Düşünce Kaydı Nasıl Tutulur
Düşünce kaydını durum, otomatik düşünce, duygu, kanıt ve dengeli düşünce sütunlarıyla adım adım nasıl tutacağınızı açıklıyoruz.
Düşünce kaydı, bir durumu, o anda aklınızdan geçen otomatik düşünceyi, hissettiğiniz duyguyu, düşünceyi destekleyen ve çürüten kanıtları ve bunlardan çıkan daha dengeli bir düşünceyi yazarak tutulur; bu yöntem bilişsel davranışçı terapinin temel araçlarından biridir.
Düşünce kaydı, kaygı ya da çökkünlük yaratan düşünceleri fark etmenize ve onları daha gerçekçi biçimde değerlendirmenize yardımcı olan bir öz-yardım aracıdır. Aşağıdaki adımlar bir kayıt tutmanız için yol gösterir.
Durumu yazın
Sizi rahatsız eden anı kısa ve nesnel biçimde tanımlayın. Yorum katmadan ne olduğunu, nerede ve kiminle olduğunuzu bir cümleyle yazın. Örneğin: Toplantıda fikrimi söyledim ve kimse yorum yapmadı. Olayı olabildiğince yargısız betimlemek, sonraki adımlarda düşünceyle gerçeği birbirinden ayırmanızı kolaylaştırır.
Duyguyu ve şiddetini belirleyin
O anda ne hissettiğinizi adlandırın ve şiddetini yüzde olarak değerlendirin. Kaygı, üzüntü, öfke veya utanç gibi duyguları somut biçimde yazmak, üzerinde çalışmayı kolaylaştırır. Birçok kişi için duyguyu fark etmek, düşünceyi yakalamaktan daha kolaydır; bu nedenle önce duyguyu yazıp oradan düşünceye geri gitmek pratik bir başlangıçtır. Aynı anda birden fazla duygu hissetmek olağandır, hepsini kaydedebilirsiniz.
Otomatik düşünceyi yakalayın
Duyguyu hissettiğiniz anda zihninizden hızla geçen düşünceyi yazın.

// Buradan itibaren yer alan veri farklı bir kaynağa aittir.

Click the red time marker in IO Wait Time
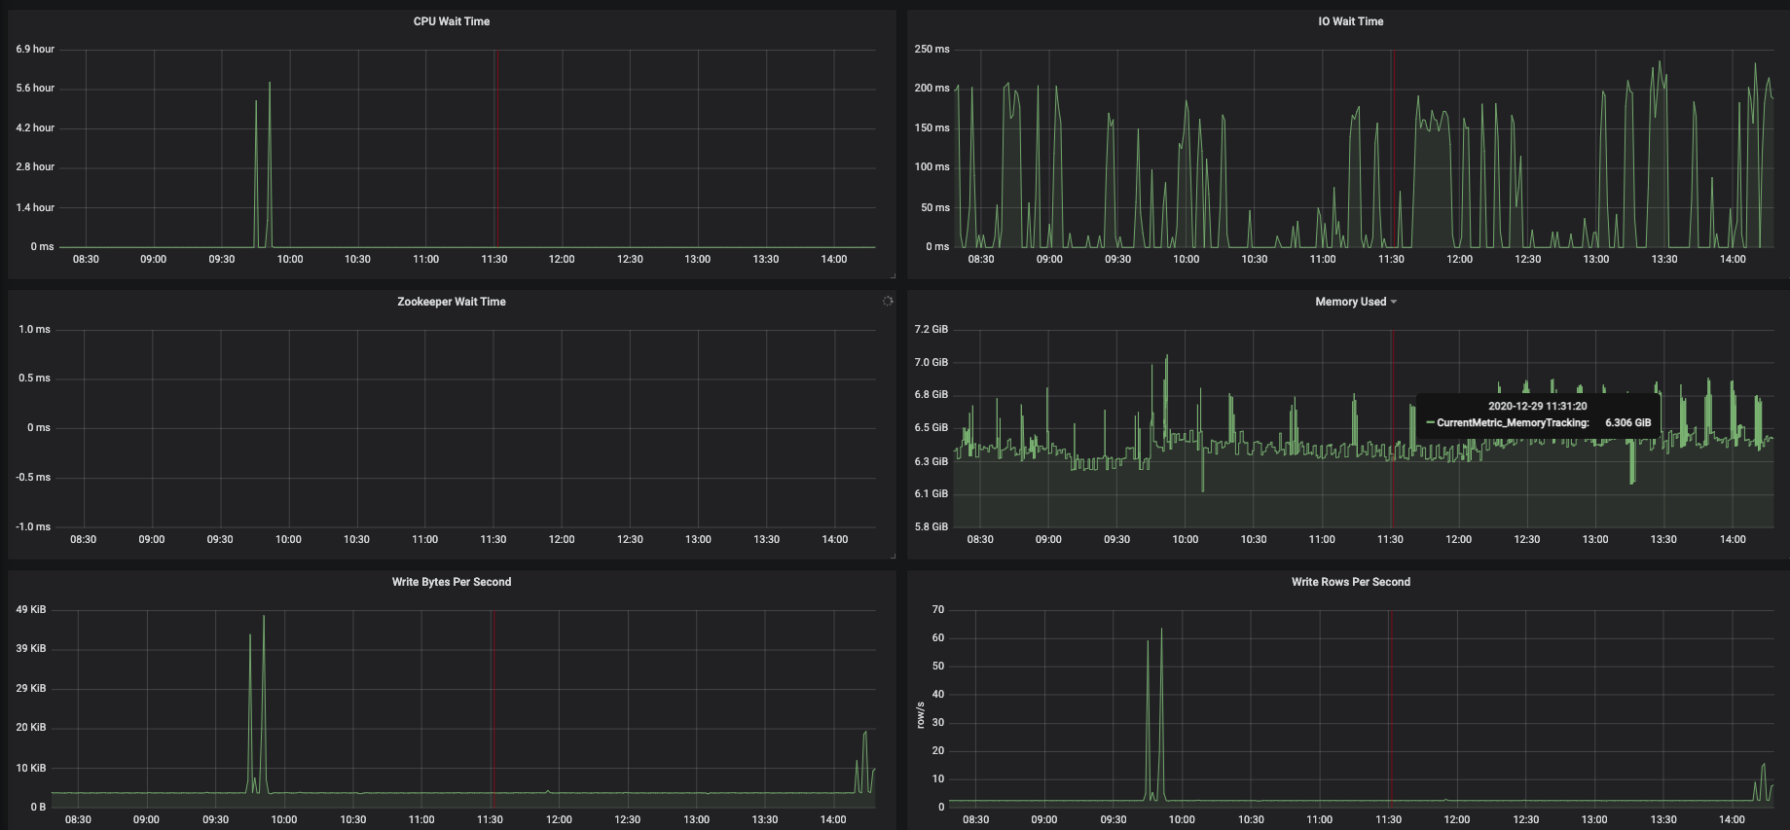Screen dimensions: 1790x830 click(x=1393, y=148)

Bu düşünceler genellikle eleştirel ve abartılıdır. Örneğin: Fikrim aptalcaydı, beni ciddiye almıyorlar. Bu düşünceler çoğu zaman o kadar hızlı geçer ki onları gerçek sanırız; oysa bunlar zihnin yorumlarıdır ve sınanabilir.
Kanıtları sıralayın
İki sütun açın. Birine otomatik düşünceyi destekleyen somut kanıtları, diğerine onu çürüten kanıtları yazın. Bu adım, düşünceye farklı açılardan bakmanızı sağlar. Kanıt derken duygu veya tahmin değil, gerçek gözlemleri kastediyoruz. Aynı durumda sevdiğiniz birine ne söyleyeceğinizi düşünmek, çürüten kanıtları bulmayı kolaylaştırabilir.

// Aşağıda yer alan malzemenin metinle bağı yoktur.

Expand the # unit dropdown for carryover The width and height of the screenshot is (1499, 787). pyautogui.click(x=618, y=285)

Dengeli düşünceyi oluşturun
- Kanıtları gözden geçirin ve daha gerçekçi, inandırıcı bir alternatif düşünce yazın.
- Bu düşünce aşırı iyimser değil, kanıtla uyumlu olmalıdır.
- Son olarak duygunuzun şiddetini yeniden değerlendirin ve değişimi not edin.
Ne zaman bir uzmana başvurmalı?
Düşünce kaydı hafif ve orta düzey kaygı veya çökkünlükte yardımcı bir alıştırmadır. Belirtiler haftalarca sürüyor, günlük yaşamınızı ciddi biçimde aksatıyorsa ya da bu alıştırmayı yaparken çok zorlanıyorsanız bir psikolog veya psikiyatriste başvurmak gerekir. Kendinize zarar verme düşünceleriniz varsa vakit kaybetmeden acil yardım hattını aramalısınız. Bu teknik öz-yardım amaçlıdır ve profesyonel tedavinin yerine geçmez.
Bu içerik bilgilendirme amaçlıdır, tıbbi tanı veya tedavi yerine geçmez.
Bu içerik bilgilendirme amaçlıdır ve profesyonel psikolojik veya tıbbi danışmanlığın yerine geçmez.